"It may be something that practicing urologists could already start speaking to their patients about," says Siobhan Sutcliffe, PhD, ScM, MHS.
In this interview, Siobhan Sutcliffe, PhD, ScM, MHS, discusses the key takeaways from the study, “Association between urological chronic pelvic pain syndrome symptom flares, illness impact, and health care seeking activity: findings from the Multidisciplinary Approach to the Study of Chronic Pelvic Pain Symptom Patterns study.” Sutcliffe is a professor of surgery and assistant professor of obstetrics and gynecology at Washington University School of Medicine in Saint Louis, Missouri.
That's a really good question and one that the reviewers did pose to us. When you think about this research, it is upstream in the sequence of research that is done that would ultimately relate to practicing urologists and to patients. Here, we just wanted to see whether flares were worth studying more, and whether it was worth developing an instrument and including them in future research studies. I would say that it's fairly upstream at the moment.

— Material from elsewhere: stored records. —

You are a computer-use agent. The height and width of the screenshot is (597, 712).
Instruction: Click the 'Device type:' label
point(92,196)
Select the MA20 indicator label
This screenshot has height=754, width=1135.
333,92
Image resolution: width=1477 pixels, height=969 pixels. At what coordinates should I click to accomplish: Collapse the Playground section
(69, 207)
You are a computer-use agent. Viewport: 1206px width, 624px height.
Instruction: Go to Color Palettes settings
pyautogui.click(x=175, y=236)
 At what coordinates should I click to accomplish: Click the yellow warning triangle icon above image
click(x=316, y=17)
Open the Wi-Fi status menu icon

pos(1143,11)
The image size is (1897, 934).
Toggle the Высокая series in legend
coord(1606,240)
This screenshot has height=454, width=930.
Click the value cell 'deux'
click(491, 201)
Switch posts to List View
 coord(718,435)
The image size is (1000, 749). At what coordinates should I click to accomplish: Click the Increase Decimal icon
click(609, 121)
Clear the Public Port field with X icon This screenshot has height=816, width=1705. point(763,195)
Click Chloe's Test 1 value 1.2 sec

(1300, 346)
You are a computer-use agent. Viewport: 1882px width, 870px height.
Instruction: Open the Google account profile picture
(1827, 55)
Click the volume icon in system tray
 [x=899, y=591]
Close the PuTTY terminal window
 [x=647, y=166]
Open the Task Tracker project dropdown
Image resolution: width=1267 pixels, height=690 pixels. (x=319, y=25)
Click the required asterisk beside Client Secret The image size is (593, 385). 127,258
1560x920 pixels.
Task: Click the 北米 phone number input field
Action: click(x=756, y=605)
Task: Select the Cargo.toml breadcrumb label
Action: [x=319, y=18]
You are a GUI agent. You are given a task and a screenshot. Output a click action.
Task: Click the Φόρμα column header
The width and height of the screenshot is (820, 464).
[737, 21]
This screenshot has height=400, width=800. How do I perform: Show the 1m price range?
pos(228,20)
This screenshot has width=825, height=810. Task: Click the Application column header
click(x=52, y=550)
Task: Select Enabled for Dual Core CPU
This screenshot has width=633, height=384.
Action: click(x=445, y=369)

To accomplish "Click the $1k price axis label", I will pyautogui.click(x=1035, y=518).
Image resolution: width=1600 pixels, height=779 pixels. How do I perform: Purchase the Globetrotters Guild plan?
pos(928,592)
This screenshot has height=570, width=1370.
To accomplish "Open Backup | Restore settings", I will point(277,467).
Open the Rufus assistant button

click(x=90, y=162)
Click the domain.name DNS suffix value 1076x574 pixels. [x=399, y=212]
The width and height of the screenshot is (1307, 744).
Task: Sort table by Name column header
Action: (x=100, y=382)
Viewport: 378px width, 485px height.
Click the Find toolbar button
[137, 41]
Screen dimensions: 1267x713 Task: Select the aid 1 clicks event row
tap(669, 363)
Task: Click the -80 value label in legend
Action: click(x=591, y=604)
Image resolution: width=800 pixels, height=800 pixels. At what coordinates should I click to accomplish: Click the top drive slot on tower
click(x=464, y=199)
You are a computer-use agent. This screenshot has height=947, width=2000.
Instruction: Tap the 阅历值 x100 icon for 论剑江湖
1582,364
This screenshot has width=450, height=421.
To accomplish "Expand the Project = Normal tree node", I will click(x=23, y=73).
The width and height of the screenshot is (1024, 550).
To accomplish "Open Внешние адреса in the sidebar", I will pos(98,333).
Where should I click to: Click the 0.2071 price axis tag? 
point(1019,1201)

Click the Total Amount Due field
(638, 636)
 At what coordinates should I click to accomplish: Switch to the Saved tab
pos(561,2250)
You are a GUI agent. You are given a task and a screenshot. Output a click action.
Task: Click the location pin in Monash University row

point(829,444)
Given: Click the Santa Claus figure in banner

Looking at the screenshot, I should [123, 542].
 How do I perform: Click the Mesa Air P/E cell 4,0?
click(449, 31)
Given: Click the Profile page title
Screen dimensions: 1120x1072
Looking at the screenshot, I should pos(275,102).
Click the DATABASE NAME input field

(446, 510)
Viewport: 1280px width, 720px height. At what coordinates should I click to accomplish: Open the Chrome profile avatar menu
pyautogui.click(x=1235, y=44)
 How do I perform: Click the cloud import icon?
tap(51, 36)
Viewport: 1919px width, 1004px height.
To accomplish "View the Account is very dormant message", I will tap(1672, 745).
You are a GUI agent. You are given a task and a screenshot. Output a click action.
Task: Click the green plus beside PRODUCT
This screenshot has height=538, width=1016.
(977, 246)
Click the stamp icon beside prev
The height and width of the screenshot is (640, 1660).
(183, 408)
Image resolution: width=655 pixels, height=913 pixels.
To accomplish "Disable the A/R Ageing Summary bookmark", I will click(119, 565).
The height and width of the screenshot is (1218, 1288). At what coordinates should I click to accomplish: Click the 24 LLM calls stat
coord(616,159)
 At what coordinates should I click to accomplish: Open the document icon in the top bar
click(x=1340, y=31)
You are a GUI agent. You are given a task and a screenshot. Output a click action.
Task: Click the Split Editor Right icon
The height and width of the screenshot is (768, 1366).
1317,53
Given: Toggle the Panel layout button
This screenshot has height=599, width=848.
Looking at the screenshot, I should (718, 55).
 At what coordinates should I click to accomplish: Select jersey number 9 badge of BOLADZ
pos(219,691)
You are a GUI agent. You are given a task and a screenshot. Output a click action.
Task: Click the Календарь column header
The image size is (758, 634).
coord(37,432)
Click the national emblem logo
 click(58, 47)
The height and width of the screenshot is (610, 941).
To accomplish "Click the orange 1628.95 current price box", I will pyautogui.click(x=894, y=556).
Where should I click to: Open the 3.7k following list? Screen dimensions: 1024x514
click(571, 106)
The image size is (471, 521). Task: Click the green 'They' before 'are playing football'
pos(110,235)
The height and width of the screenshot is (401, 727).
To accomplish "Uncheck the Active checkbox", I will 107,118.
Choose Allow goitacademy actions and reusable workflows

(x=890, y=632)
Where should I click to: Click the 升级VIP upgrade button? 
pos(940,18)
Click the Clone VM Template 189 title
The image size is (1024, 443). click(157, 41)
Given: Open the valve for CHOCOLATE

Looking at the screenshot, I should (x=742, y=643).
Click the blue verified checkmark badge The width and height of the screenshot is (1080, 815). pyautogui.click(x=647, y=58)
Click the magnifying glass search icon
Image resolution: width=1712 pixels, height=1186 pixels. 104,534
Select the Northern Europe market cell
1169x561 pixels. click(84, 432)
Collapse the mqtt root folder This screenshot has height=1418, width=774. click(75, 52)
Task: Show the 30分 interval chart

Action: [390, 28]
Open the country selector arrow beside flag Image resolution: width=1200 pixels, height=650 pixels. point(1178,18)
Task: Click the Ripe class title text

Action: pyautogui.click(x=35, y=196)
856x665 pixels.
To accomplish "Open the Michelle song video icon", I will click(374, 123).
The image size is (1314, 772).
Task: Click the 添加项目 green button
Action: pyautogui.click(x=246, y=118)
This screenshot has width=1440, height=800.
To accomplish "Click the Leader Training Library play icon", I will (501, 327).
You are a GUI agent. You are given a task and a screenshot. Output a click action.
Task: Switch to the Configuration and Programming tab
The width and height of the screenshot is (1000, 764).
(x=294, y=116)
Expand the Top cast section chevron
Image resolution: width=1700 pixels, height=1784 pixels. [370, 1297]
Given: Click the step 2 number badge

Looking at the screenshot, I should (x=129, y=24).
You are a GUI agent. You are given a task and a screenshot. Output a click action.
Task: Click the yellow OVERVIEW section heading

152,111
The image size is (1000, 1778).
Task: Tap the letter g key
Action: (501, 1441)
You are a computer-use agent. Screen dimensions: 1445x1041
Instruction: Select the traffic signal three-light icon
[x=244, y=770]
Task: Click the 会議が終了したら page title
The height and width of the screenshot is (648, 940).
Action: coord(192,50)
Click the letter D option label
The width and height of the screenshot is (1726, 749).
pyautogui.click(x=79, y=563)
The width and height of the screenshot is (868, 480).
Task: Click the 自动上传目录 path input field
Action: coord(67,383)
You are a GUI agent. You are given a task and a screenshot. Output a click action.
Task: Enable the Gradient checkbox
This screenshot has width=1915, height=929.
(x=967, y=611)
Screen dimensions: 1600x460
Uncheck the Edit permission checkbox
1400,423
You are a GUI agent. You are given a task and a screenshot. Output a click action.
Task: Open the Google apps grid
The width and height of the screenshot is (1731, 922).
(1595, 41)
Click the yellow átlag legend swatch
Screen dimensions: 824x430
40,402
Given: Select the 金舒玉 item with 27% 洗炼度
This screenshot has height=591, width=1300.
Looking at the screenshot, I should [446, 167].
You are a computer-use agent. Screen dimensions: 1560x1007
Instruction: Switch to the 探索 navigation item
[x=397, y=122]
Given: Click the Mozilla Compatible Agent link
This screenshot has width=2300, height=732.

The goal with this is that if we did find that it was important, and I think that we did, that people would start studying flare triggers, ways to prevent flares, and ways to treat flares. I don't think we're really at that stage yet. I think it does also highlight that this is important to patients. It may be something that practicing urologists could already start speaking to their patients about. Just anecdotally from some previous research that we've done that was qualitative in nature, we found that patients who had a plan for when they were experiencing flares or carrying extra medication with them, or just having a plan for what to do when they were experiencing a flare, that seemed to be reassuring and helpful to patients. That can be something that can be started even now without additional information.
This transcript was edited for clarity.